As I had mentioned earlier, breakup records are an important pop music tradition, and Blood on the Tracks is the archetype for the genre. The record finds Dylan in the studio without the Band for the first time in years and returning to the lyric-heavy writing of his earlier material, leading to his first 7min+ running times since Blonde on Blonde.
Thematically, the lyrics are singular in their focus; Dylan’s characters are most often I and you and she, and those characters are rarely on good terms.

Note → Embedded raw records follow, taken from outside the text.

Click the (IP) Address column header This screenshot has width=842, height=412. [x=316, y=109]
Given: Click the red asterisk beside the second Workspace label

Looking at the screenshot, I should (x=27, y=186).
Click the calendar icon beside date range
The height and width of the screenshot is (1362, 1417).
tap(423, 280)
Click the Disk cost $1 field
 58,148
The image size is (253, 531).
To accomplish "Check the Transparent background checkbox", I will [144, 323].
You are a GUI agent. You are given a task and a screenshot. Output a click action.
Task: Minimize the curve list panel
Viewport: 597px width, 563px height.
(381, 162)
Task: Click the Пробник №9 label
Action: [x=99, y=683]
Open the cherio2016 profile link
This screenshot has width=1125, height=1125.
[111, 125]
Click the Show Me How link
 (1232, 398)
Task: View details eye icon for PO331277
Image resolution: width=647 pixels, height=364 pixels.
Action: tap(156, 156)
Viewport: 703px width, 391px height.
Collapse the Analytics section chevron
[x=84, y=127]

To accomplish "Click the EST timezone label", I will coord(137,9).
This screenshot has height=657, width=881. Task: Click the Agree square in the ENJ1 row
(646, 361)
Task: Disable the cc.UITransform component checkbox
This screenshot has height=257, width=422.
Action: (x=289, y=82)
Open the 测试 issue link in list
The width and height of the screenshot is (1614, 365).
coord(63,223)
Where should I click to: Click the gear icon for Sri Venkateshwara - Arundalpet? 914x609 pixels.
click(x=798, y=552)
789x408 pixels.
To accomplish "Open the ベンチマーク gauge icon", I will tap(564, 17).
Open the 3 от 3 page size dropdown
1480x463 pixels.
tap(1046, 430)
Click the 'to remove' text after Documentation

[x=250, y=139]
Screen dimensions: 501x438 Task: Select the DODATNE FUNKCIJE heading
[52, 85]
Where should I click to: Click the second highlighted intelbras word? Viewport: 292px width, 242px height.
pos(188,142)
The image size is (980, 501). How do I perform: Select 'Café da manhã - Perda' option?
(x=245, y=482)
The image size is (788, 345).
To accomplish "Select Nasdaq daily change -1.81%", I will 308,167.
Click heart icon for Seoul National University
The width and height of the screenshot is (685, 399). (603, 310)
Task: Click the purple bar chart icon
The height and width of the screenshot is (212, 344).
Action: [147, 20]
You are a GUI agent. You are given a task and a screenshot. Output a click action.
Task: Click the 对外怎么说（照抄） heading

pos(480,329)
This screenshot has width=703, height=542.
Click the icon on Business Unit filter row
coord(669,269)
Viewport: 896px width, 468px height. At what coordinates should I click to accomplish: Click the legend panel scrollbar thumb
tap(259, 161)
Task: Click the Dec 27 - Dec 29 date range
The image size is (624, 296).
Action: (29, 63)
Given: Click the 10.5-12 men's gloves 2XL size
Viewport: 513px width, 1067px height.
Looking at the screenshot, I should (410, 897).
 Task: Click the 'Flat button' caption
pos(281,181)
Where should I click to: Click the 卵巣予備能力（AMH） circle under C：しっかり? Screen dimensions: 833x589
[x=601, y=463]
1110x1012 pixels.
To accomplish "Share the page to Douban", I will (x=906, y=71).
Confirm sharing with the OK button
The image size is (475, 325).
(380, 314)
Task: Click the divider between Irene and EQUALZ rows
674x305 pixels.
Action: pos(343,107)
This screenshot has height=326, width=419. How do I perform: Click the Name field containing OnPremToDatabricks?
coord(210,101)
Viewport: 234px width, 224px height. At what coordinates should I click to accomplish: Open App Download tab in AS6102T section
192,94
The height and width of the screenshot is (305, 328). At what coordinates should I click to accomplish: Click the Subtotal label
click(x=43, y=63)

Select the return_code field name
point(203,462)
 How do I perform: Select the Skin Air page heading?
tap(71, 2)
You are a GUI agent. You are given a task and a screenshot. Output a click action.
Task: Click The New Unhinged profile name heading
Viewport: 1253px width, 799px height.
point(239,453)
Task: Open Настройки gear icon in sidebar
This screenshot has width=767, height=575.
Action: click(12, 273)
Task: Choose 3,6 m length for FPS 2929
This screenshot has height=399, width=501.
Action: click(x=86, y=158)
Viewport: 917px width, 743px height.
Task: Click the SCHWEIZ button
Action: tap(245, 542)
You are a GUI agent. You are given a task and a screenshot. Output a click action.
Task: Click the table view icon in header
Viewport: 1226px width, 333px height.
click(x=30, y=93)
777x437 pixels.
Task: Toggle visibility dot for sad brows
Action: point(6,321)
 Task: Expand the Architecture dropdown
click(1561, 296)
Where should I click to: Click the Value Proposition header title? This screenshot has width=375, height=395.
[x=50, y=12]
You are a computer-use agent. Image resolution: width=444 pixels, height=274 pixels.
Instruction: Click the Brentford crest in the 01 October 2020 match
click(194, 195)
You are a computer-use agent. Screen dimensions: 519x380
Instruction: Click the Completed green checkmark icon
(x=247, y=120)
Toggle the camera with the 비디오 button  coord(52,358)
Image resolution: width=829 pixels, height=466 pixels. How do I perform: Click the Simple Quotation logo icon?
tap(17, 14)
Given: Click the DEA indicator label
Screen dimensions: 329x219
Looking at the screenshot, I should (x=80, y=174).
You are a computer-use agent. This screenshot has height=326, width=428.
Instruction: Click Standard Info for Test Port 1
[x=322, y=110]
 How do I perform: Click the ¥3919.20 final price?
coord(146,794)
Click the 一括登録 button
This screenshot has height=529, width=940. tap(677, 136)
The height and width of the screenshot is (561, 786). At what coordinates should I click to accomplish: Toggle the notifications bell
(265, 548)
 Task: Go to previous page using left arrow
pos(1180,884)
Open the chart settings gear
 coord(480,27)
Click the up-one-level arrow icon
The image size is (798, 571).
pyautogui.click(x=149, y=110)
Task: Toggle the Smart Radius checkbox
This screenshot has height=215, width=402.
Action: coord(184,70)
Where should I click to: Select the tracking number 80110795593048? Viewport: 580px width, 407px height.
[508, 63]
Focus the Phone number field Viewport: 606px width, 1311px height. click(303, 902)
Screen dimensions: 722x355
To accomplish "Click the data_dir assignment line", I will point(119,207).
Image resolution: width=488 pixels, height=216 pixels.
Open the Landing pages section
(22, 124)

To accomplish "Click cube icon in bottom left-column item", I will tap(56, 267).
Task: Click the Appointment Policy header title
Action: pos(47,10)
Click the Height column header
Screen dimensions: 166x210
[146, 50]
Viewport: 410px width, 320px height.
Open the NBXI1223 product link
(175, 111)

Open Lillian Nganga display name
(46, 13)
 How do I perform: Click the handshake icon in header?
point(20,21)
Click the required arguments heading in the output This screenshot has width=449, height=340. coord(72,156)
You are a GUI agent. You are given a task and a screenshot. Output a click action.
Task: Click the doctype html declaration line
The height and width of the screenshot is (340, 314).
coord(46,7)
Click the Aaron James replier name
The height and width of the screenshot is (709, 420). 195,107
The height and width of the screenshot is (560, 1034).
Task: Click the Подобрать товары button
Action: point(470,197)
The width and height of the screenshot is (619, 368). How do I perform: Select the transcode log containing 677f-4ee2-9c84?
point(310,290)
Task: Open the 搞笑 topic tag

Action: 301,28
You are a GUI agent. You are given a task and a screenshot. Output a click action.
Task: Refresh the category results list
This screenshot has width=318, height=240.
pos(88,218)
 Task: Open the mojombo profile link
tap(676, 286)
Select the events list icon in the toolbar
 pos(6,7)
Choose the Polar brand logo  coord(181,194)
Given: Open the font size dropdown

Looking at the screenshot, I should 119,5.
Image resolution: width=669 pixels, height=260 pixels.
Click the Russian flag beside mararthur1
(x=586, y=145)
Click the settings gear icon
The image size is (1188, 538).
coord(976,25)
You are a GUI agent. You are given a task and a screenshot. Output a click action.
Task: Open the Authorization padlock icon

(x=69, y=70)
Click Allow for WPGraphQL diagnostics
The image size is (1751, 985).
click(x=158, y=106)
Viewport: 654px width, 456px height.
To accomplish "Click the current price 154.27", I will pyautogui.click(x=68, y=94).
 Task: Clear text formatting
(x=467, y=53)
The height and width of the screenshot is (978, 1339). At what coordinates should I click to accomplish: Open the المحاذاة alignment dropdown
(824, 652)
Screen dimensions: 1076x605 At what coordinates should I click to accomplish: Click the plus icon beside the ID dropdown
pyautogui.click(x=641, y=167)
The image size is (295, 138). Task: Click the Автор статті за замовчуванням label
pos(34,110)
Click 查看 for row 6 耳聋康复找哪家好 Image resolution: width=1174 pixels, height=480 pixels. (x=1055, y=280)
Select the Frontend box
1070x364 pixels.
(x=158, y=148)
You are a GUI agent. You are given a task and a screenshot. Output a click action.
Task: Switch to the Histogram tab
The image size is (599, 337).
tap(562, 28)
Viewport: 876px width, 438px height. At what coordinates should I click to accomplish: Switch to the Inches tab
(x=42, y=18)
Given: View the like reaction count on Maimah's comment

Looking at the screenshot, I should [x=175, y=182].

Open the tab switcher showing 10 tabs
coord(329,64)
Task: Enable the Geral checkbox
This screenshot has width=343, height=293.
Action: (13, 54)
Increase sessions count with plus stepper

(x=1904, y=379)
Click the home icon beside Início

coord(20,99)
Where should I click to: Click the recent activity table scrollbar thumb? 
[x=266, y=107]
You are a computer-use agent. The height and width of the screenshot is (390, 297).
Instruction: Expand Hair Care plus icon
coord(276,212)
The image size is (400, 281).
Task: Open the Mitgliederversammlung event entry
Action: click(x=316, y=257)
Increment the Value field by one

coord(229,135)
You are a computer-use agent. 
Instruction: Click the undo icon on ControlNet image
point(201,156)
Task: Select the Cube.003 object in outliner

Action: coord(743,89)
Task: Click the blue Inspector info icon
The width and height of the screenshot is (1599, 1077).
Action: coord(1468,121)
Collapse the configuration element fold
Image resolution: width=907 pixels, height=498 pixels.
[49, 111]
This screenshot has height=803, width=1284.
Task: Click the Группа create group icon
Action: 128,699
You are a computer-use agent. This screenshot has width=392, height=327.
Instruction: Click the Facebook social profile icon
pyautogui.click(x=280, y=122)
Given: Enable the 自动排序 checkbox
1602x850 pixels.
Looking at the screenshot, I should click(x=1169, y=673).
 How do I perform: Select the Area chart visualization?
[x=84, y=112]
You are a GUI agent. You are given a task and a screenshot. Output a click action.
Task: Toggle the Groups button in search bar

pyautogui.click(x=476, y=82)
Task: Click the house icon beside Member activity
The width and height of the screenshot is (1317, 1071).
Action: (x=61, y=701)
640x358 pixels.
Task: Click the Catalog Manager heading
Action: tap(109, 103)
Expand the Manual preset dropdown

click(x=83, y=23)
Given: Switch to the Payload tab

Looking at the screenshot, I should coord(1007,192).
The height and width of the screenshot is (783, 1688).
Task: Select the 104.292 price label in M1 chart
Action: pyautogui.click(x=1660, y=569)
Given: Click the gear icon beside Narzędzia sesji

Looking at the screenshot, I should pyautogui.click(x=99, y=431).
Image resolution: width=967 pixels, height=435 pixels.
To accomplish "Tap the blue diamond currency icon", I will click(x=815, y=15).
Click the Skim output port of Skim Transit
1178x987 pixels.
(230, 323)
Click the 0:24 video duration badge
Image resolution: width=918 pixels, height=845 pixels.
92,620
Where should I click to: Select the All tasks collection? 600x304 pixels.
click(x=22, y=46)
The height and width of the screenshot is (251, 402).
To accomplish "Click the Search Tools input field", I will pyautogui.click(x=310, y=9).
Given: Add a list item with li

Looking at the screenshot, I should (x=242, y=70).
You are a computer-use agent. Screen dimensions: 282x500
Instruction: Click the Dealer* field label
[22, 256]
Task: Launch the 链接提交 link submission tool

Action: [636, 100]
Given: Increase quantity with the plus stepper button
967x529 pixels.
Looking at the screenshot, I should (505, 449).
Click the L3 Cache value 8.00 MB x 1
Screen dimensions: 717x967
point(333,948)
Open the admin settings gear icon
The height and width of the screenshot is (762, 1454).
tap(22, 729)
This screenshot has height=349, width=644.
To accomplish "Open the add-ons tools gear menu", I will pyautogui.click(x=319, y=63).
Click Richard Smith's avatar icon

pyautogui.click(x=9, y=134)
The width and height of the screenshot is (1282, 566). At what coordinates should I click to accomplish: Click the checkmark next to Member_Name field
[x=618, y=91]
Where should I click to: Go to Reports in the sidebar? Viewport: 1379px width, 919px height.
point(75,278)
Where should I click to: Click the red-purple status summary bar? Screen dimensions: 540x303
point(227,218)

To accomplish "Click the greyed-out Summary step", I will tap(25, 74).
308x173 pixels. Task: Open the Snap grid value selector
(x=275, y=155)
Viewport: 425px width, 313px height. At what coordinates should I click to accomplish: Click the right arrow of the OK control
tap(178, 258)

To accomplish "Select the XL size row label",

When they are, there’s a fragile temporality to the good times, whether in the memory hashing of Tangled Up In Blue or in the brief and jubilant You’re Gonna Make Me Lonesome When You Go, which sounds like a holdover from Freewheelin’. Even with a single theme, the emotional range is vast, swinging between bitersweetly nostalgic in Tangled Up In Blue and harshly insulting in the eight minute Idiot Wind, an epic of personal turmoil in the face of fame and heartbreak, turning his finger even upon himself in the closing lines. There are many nuances in the middle as well, like the calm fatalism of If You See Her Say Hello, the condescending You’re A Big Girl Now, or the romanticizing reminiscing of Shelter From The Storm. Lily, Rosemary, and the Jack of Hearts is the only song that doesn’t obviously fit in with the heavy intimacy (regardless of what Dylan has said claiming the contrary) that saturates the album. But the longer the song goes on, the more it seems like the gambling, affairs, murders, and heists he sings about are more metaphors for the events in his own life than they are events in a story.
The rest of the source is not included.